Esperienza in Nazionale
Bruno Conti esordì nella Nazionale azzurra di Enzo Bearzot nel 1980 e vi giocò per 47 volte, segnando 5 reti. È considerato il "figlioccio" di Franco Causio, in quanto in Nazionale ha raccolto la pesante eredità del Barone, titolare negli azzurri per ben 9 anni.

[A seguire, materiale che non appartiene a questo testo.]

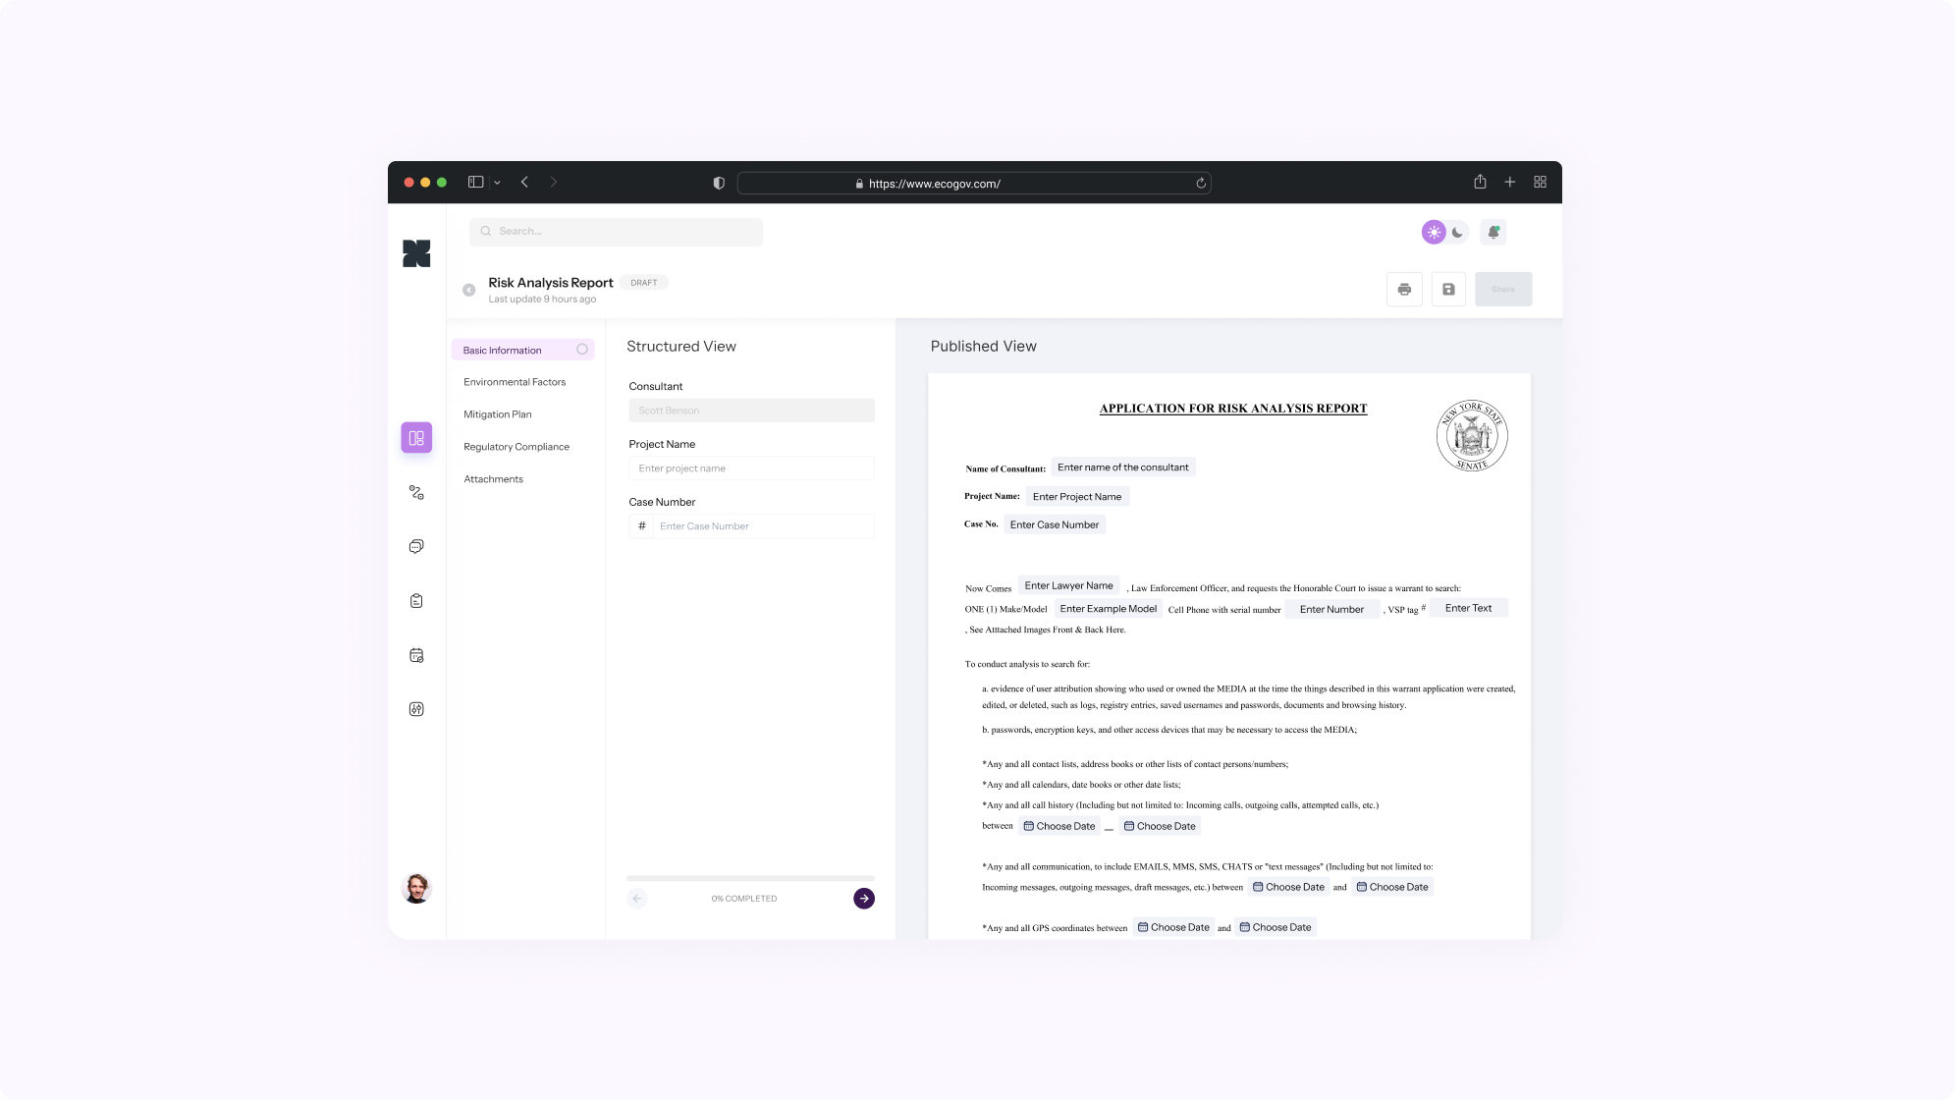Expand browser sidebar dropdown chevron
The width and height of the screenshot is (1955, 1100).
[497, 183]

Campione del mondo nel mondiale di Spagna nel 1982, la sua presenza fu decisiva nella vittoria azzurra, tanto che risultò essere uno dei migliori giocatori della manifestazione, guadagnandosi inoltre il soprannome di "MaraZico", da Maradona e Zico, che in quel mondiale erano i due giocatori più popolari. Segnò anche un gol, nel girone di qualificazione contro il Perù, con un tiro da fuori area di destro, malgrado fosse mancino. Nella finale contro la Germania Ovest, dopo la sua ammonizione per un fallo su Karlheinz Förster al 25', subì il fallo del rigore poi fallito da Antonio Cabrini, partecipò all'azione del secondo gol di Marco Tardelli e creò le condizioni per il terzo gol recuperando palla sulla linea di centrocampo e lanciando Alessandro Altobelli verso la rete. In virtù di queste prestazioni Pelé lo definì il miglior giocatore del mondiale.
Dopo il ritiro
Si è ritirato dal mondo del calcio professionistico nel 1991: da allora è stato nominato allenatore delle squadre giovanili della Roma. Nel 1994 viene nominato Responsabile del settore giovanile della stessa, scoprendo talenti della Roma attuale e del futuro. Dal 14 marzo al 30 giugno 2005, dopo le dimissioni dell'allenatore Luigi Delneri ha guidato la Roma, portandola in finale di Coppa Italia e garantendole l'accesso alla Coppa UEFA; al termine della stagione sportiva 2004-2005, torna nei ranghi dirigenziali della Roma in qualità di responsabile dell'area tecnica delle prima squadra e del settore giovanile giallorosso, concentrandosi in seguito totalmente su quest'ultimo. A lui è stato simpaticamente dedicato un libro, che poi è anche la sua prima biografia, dal titolo evocativo Essere Bruno Conti, scritta da Gabriella Greison, edita da Castelvecchi. Nel 2011 ha scritto l'introduzione del libro di Giuseppe Carlotti Unico Grande Amore. Storie di romanisti in trasferta, edito da Edizioni Puky.